Alexithymia is associated with increased all-cause mortality risk in men, but not in women: A 10-year follow-up study.

J Psychosom Res

Department of Psychiatry and Psychotherapy, University Medicine Greifswald, Ellernholzstraße 1-2, 17475 Greifswald, Germany; German Center for Neurodegenerative Diseases DZNE, Site Rostock/Greifswald, Ellernholzstraße 1-2, 17475 Greifswald, Germany.

Published: April 2021

AI Article Synopsis

  • Alexithymia, which affects emotional awareness, is linked to a higher risk of mortality, particularly in men, according to a study of 1380 individuals over ten years.
  • The study found that while alexithymia significantly increased mortality risk in men (HR = 1.050), this effect was not observed in women (HR = 1.008).
  • The research highlighted specific subfactors of alexithymia, such as difficulties identifying feelings (DIF) and describing feelings (DDF), and suggested that socioeconomic and clinical factors must be explored further to understand this relationship better.

Article Abstract

Objective: Alexithymia is associated with various mental as well as physical disorders. Some evidence also suggested high alexithymia to increase mortality risk, but these results are few and based on specific sample compositions. We aimed to investigate the impact of alexithymia on mortality risk in a large population based cohort. In addition, we sought to elucidate the effects of the subfactors of alexithymia and sex differences.

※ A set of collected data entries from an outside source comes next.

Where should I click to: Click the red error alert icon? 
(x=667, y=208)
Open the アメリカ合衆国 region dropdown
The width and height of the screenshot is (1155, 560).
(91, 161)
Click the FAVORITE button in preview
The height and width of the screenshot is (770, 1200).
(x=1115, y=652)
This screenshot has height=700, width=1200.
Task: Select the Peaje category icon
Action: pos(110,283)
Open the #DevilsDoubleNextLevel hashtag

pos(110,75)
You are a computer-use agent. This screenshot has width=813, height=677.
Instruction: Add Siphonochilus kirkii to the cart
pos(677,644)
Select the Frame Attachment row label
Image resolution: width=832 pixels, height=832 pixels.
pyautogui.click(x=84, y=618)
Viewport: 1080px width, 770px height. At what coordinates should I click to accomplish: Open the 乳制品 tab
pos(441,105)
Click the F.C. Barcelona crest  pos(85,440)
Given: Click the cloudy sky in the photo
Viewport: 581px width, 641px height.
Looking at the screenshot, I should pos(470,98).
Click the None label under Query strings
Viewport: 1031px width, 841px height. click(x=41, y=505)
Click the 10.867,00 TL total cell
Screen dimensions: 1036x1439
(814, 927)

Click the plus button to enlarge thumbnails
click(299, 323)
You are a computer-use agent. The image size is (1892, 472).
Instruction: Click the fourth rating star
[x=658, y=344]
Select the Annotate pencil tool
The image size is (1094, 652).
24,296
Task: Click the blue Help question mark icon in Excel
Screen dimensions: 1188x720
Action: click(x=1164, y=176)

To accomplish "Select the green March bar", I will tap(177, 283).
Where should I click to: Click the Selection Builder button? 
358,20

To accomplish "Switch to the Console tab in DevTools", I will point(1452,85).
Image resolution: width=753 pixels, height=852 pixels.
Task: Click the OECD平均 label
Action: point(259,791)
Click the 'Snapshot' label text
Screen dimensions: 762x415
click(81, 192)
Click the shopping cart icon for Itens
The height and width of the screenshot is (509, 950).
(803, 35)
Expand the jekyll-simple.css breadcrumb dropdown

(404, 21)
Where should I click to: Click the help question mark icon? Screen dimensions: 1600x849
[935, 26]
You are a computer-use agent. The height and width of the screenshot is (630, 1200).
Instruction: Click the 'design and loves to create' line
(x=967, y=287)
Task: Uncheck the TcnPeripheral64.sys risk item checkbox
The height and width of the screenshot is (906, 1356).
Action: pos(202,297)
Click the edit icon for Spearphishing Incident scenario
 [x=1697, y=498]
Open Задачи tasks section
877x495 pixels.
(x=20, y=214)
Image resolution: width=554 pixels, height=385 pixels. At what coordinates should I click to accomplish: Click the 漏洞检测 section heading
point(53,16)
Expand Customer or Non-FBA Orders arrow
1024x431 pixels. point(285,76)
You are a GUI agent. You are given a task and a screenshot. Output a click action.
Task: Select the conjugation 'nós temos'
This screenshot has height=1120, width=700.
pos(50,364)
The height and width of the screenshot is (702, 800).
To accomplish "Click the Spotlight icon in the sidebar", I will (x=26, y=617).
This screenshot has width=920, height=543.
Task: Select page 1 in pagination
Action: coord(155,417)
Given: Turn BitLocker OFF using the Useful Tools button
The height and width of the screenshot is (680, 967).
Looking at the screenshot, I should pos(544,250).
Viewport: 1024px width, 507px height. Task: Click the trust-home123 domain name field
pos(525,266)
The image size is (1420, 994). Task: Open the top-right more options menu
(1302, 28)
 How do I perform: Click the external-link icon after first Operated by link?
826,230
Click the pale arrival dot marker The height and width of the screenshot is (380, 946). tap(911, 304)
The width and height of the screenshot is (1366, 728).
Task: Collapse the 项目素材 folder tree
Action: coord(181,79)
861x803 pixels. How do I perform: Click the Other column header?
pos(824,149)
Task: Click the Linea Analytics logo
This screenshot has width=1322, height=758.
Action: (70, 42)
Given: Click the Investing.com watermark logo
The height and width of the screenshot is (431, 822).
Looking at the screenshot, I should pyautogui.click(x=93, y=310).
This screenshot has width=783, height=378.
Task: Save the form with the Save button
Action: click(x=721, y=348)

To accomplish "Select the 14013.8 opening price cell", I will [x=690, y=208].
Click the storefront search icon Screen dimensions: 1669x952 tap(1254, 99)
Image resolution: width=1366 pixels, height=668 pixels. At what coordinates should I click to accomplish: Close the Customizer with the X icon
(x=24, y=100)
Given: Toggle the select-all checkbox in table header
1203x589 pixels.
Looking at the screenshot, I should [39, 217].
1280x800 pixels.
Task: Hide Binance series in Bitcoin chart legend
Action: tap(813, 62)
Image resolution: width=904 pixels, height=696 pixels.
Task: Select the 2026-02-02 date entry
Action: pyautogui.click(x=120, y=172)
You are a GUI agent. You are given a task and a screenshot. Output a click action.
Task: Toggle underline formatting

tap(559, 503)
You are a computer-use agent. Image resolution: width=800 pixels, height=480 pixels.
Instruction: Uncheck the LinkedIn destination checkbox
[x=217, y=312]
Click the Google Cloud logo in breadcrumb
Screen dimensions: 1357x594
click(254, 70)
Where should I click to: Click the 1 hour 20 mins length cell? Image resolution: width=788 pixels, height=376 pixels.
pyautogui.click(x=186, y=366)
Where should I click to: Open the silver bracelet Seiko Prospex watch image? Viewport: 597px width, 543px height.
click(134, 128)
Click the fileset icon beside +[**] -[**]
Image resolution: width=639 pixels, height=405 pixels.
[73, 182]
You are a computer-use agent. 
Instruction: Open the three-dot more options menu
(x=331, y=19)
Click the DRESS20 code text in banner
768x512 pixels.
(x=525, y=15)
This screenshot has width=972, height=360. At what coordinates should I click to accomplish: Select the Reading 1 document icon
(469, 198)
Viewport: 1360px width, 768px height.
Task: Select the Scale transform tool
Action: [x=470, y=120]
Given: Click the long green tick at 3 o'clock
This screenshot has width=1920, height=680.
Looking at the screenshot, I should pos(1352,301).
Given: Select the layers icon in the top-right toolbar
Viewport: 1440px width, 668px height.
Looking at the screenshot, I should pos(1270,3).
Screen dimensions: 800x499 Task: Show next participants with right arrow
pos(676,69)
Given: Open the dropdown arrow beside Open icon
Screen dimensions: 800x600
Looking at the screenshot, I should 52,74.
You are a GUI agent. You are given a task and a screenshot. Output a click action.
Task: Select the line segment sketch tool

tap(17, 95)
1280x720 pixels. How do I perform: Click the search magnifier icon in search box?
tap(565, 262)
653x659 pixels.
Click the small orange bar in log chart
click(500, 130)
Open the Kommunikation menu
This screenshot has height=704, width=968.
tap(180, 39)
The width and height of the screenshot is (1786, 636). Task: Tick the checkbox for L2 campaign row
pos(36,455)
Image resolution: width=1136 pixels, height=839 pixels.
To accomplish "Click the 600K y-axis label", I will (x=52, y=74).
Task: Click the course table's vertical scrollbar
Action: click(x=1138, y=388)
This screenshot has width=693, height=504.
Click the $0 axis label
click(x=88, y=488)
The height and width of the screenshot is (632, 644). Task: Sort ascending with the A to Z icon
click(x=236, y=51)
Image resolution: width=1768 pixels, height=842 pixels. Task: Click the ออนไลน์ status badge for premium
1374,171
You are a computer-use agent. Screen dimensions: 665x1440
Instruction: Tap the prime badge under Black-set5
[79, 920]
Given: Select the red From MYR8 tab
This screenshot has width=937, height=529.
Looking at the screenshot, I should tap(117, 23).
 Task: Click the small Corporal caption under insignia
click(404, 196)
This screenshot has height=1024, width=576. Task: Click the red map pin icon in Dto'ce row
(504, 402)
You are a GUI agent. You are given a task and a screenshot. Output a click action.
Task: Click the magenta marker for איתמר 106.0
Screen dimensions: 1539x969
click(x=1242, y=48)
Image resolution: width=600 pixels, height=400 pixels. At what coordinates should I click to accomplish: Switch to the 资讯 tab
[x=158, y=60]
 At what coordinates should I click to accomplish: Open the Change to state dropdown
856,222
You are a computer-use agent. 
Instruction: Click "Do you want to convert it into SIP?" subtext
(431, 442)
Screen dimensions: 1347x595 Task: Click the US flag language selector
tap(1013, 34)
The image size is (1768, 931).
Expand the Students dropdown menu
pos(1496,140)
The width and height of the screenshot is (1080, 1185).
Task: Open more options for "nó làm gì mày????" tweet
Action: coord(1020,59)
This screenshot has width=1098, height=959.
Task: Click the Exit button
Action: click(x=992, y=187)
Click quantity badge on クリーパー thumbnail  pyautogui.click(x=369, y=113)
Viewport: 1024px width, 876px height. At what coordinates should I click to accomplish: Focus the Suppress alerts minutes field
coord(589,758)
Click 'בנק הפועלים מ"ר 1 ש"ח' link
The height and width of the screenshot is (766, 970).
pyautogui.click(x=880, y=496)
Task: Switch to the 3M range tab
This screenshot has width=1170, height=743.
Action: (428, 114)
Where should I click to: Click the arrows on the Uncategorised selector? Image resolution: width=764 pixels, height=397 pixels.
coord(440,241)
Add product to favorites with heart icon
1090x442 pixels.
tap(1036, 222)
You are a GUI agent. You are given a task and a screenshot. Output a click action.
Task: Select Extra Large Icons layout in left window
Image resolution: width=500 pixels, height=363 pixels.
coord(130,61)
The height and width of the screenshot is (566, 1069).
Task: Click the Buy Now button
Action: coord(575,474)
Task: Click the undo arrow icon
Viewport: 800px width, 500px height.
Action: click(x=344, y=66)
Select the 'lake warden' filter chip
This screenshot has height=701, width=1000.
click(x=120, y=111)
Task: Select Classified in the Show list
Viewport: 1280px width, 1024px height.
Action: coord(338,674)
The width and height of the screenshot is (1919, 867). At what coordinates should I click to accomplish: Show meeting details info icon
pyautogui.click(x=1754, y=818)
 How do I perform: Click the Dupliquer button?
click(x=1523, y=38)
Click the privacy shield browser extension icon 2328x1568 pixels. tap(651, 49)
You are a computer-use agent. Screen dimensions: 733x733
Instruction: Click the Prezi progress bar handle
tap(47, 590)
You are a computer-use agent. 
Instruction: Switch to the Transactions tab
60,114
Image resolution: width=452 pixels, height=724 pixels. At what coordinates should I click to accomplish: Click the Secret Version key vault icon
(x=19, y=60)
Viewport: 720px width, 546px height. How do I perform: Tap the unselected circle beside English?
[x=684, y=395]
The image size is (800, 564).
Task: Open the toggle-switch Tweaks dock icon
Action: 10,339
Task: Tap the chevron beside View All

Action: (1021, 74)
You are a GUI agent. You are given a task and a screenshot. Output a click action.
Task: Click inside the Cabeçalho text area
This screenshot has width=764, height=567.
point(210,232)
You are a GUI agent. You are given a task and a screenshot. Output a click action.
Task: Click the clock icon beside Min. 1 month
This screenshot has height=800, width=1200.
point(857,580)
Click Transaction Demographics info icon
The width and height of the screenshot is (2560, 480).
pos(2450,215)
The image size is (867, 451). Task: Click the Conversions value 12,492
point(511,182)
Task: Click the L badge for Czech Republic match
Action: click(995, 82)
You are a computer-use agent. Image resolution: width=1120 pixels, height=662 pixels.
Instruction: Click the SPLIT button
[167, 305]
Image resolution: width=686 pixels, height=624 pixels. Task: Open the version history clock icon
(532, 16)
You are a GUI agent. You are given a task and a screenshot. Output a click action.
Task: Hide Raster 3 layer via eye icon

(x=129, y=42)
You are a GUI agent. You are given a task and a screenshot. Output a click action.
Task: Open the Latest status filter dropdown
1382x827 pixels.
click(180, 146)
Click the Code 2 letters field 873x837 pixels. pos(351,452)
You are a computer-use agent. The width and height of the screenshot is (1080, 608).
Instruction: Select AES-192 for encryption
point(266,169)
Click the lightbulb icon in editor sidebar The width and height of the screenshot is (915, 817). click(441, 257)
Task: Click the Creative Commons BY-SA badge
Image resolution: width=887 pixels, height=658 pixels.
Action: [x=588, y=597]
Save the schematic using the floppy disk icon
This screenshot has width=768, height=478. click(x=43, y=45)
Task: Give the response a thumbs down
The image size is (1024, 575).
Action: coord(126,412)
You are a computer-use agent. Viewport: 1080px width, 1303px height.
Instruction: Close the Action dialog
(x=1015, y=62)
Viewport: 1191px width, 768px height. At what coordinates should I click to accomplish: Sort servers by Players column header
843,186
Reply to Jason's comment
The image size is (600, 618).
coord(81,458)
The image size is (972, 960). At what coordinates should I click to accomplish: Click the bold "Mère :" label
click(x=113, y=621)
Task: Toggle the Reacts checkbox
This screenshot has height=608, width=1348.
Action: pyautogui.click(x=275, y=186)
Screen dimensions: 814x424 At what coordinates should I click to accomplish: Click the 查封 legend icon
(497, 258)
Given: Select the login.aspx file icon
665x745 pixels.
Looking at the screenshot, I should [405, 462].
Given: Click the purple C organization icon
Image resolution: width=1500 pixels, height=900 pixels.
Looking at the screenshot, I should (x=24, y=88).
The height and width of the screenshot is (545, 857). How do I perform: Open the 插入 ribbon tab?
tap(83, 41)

Methods: In a sample of N = 1380 individuals from the Study of Health in Pomerania (SHIP), we investigated the hazard-ratio (HR) of alexithymia as obtained by the Toronto Alexithymia Scale-20 (TAS-20) on all-cause mortality over an average observation time of 10 years. Sex-by-TAS-20-interactions as well as sex-stratified analyses were performed.

Results: Alexithymia was significantly associated with enhanced mortality risk (HR = 1.033; 95%-CI = 1.008-1.058); p = 0.009). While sex-by-TAS-20 interactions remained insignificant, sex-stratified analyses showed that this effect was only significant in men (HR = 1.050; 95%-CI = 1.022-1.079; p ≤ 0.001), but not in women (HR: 1.008; 95%-CI = 0.960-1.057; p = 0.76). The effect was validated for the "difficulties identifying feelings" (DIF) and "difficulties describing feelings" (DDF) subfactors of the TAS-20.

Conclusion: Our study supports and extents previous findings by indicating that mortality risk enhancing effects of alexithymia are specific to male subjects and validated for the DIF and DDF facets. Socioeconomic, clinical and metabolic factors were associated with this relationship. Finding that the impact of alexithymia remains stable in the fully adjusted models suggests that yet unidentified additional factors must be considered.